(Stored items)
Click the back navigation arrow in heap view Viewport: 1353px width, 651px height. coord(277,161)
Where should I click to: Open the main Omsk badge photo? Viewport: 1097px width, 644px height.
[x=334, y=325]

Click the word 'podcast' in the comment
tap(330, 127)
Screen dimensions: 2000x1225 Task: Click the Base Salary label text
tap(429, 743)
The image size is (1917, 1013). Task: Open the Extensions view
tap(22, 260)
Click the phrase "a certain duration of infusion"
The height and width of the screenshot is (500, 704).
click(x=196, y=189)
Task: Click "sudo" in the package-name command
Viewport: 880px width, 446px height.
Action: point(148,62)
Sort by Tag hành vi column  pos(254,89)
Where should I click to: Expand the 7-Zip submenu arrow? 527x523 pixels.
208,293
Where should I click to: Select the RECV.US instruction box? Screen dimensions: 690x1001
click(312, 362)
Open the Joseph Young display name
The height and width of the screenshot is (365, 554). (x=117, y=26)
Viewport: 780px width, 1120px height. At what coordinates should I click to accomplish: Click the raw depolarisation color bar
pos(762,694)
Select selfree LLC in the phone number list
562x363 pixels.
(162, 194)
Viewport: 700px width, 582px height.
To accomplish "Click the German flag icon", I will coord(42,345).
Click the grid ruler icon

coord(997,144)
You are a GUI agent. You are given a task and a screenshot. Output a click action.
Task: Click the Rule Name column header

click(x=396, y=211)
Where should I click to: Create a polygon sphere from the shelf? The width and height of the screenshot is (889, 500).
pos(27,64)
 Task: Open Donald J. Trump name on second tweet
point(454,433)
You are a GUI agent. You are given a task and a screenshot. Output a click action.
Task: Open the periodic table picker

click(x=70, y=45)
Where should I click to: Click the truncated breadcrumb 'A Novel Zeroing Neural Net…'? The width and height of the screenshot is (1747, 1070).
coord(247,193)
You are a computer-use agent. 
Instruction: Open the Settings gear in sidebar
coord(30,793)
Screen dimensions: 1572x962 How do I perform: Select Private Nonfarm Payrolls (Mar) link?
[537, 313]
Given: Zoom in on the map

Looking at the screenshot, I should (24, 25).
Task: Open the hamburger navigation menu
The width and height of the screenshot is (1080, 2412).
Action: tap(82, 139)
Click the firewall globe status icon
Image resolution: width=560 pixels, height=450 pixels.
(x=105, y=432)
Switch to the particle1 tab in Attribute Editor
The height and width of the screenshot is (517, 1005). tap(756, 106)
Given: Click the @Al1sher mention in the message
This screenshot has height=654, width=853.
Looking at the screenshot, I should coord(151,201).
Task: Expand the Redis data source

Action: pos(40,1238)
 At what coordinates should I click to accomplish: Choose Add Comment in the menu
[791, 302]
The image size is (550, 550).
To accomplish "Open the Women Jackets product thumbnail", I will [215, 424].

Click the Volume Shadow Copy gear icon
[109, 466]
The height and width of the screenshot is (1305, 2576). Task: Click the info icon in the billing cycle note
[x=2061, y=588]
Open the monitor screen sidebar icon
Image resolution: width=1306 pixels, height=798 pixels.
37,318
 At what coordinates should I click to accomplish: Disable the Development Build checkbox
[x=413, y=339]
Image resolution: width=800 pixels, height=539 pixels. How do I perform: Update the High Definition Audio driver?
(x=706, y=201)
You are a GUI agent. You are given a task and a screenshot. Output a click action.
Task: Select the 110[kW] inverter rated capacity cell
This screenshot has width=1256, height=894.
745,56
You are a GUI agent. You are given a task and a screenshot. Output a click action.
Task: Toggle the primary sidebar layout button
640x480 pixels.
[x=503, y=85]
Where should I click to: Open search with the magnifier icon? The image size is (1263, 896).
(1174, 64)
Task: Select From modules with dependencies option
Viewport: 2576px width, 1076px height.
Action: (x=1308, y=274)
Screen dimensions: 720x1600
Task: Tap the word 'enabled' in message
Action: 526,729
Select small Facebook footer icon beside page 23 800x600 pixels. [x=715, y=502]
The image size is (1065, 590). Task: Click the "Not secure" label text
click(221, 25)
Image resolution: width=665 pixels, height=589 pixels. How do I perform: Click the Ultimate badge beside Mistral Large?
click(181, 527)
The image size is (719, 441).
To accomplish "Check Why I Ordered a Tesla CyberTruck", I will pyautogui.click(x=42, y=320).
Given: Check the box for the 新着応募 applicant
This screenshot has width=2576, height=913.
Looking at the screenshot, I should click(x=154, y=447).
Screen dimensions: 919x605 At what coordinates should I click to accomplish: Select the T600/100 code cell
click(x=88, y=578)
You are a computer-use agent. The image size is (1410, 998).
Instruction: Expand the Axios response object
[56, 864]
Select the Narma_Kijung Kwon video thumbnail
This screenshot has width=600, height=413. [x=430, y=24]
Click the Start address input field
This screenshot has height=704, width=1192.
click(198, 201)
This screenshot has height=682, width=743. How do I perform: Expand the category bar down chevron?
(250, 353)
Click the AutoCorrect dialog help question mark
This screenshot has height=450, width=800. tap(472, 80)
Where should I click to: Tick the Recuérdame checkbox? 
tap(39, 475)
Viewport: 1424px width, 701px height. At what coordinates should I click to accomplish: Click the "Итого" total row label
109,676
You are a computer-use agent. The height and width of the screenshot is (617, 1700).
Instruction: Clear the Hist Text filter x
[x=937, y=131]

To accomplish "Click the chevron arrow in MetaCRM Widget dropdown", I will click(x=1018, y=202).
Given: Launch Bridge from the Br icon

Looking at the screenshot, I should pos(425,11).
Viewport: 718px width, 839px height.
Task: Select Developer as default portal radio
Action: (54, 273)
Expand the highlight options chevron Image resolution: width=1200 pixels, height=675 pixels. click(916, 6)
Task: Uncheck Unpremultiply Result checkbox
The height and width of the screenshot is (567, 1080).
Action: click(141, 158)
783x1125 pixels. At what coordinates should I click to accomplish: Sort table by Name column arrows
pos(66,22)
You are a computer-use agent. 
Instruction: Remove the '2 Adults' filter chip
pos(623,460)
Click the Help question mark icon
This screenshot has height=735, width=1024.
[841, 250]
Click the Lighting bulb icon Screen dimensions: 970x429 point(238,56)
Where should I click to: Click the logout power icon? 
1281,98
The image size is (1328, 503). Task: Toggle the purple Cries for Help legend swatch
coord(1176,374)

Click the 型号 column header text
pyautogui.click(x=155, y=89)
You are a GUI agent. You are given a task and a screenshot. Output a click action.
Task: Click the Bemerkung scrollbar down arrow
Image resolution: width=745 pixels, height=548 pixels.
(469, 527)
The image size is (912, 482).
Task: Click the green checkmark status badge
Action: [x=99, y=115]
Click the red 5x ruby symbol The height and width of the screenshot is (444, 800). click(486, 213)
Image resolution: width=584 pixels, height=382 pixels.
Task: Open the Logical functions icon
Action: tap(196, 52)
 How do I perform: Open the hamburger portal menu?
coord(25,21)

▶ _TASK BRIEF_
Restate word for word only the lines above from the line containing "Given: Check the box for the 新着応募 applicant" to the line containing "You are a computer-use agent. The image", both of them included.

▶ _WRITTEN RESPONSE_
Given: Check the box for the 新着応募 applicant
This screenshot has width=2576, height=913.
Looking at the screenshot, I should click(x=154, y=447).
Screen dimensions: 919x605 At what coordinates should I click to accomplish: Select the T600/100 code cell
click(x=88, y=578)
You are a computer-use agent. The image size is (1410, 998).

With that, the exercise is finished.